Quick fix: Sitecore pipeline.debug module for Sitecore v9.1.1+

The Issue

After logging in to Sitecore as “admin” and navigating to [scheme]://[host]/sitecore/admin/pipelinedebug.html, I noticed that this module page still prompted me to log in. So I took a closer look at the front-end and noticed that it’s fairly straight forward to read the main JS file that the modules comes with, PipelineDebug.js. In this file you will find a service.update method that takes in a method parameter, such as login and listpipelines. Appropriate data is then passed via AJAX to a single Controller /pipelinedebug/[action], of which is registered part of the Sitecore.Mvc.Pipelines.Loader.InitializeRoutes processor.
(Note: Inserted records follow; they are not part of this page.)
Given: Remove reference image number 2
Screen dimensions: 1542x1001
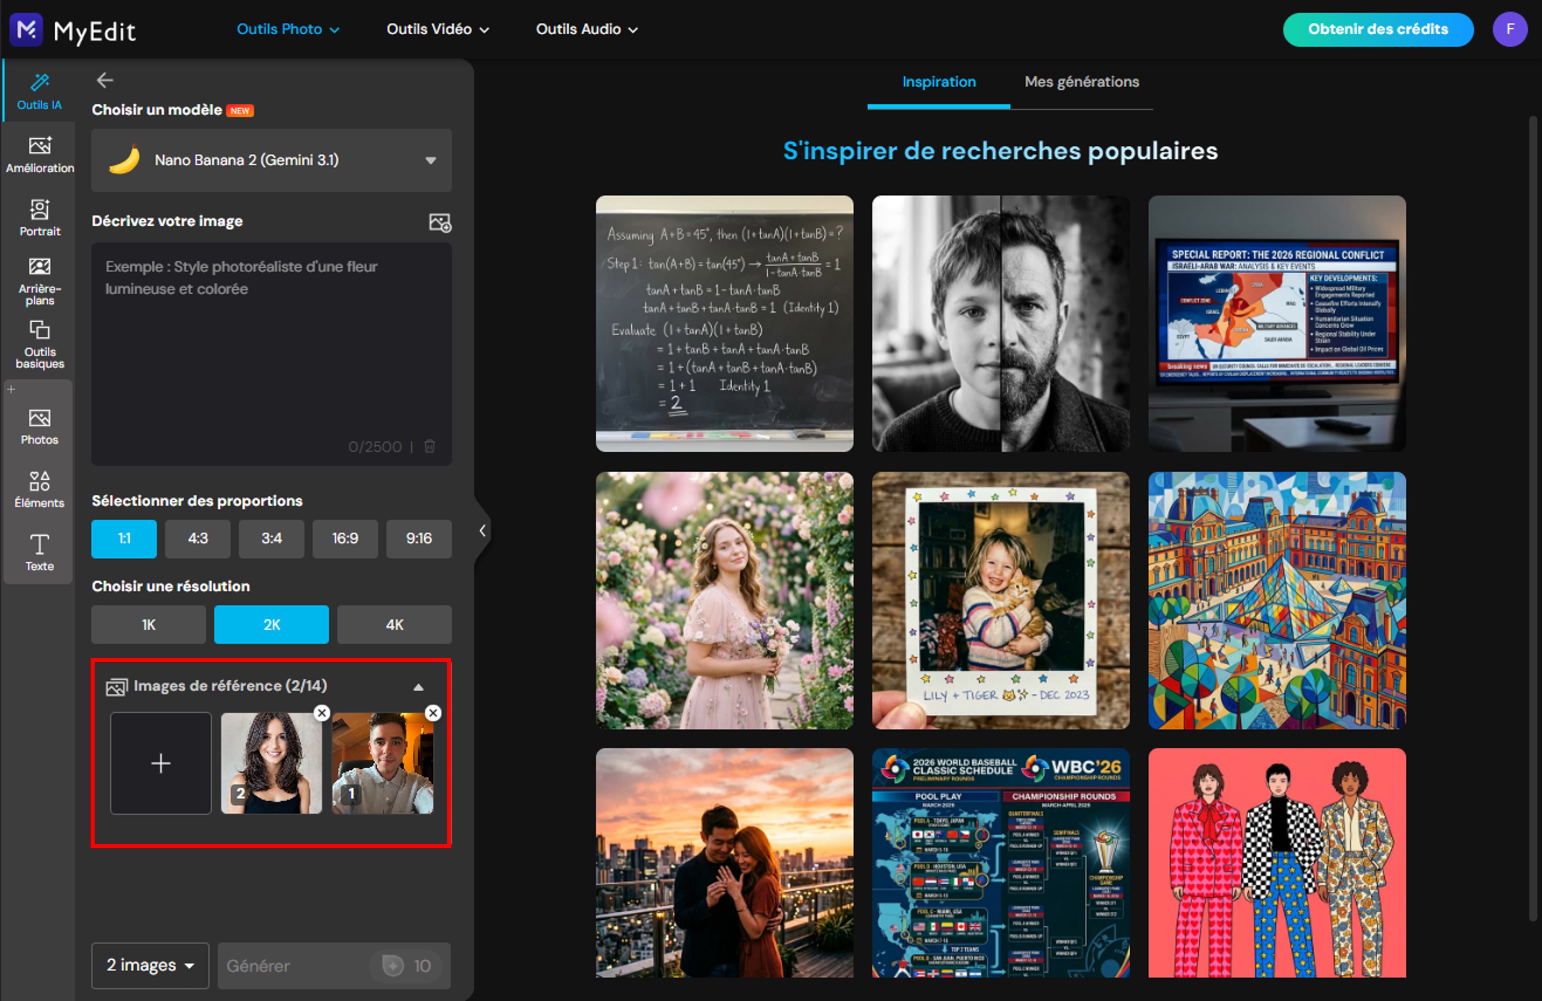Looking at the screenshot, I should (321, 713).
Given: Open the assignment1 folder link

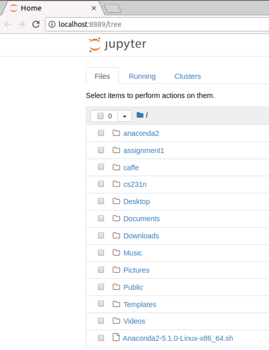Looking at the screenshot, I should click(144, 150).
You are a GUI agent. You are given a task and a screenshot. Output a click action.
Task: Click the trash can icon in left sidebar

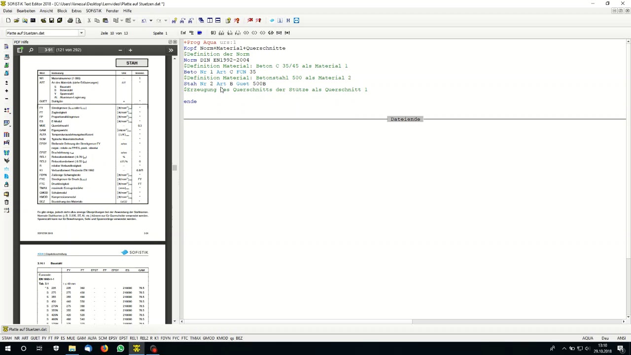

As seen below in dev console debug mode, the response.Status of any method was always returning “Unauthorized”:

Decompiling the solution shows us that the PipelineDebugController attribute [AdministratorOnly] checks for Sitecore.Context.IsAdministrator. Hint - we’re dealing with a change to the validation identity of unresolved site context possibly because the API calls above do not use a site switcher.

The Solution

We need to patch in the path of all of these custom routes to the list of siteNeutralPaths within the ValidateIdentity.ValidateSiteNeutralPaths processor like so:

<processor type="Sitecore.Owin.Authentication.Pipelines.CookieAuthentication.ValidateIdentity.ValidateSiteNeutralPaths, Sitecore.Owin.Authentication">
    <path>/pipelinedebug/pipelinedetails</path>
    <path>/pipelinedebug/addprocessor</path>
    <path>/pipelinedebug/moveprocessor</path>
    <path>/pipelinedebug/getdebugprocessors</path>
    <path>/pipelinedebug/removeprocessor</path>
    <path>/pipelinedebug/getdiscoveryroots</path>
    <path>/pipelinedebug/discover</path>
    <path>/pipelinedebug/getsettings</path>
    <path>/pipelinedebug/savesettings</path>
    <path>/pipelinedebug/getoutput</path>
    <path>/pipelinedebug/exportconfiguration</path>
    <path>/pipelinedebug/importconfiguration</path>
    <path>/pipelinedebug/saveprocessortaxonomies</path>
    <path>/pipelinedebug/listpipelines</path>
    <path>/pipelinedebug/login</path>
    <path>/pipelinedebug/logout</path>
    </siteNeutralPaths>
</processor>

Once this is patched in and saved, you will be able to now see the list of pipelines and not get any further authorization issues in the pipeline.debug admin page.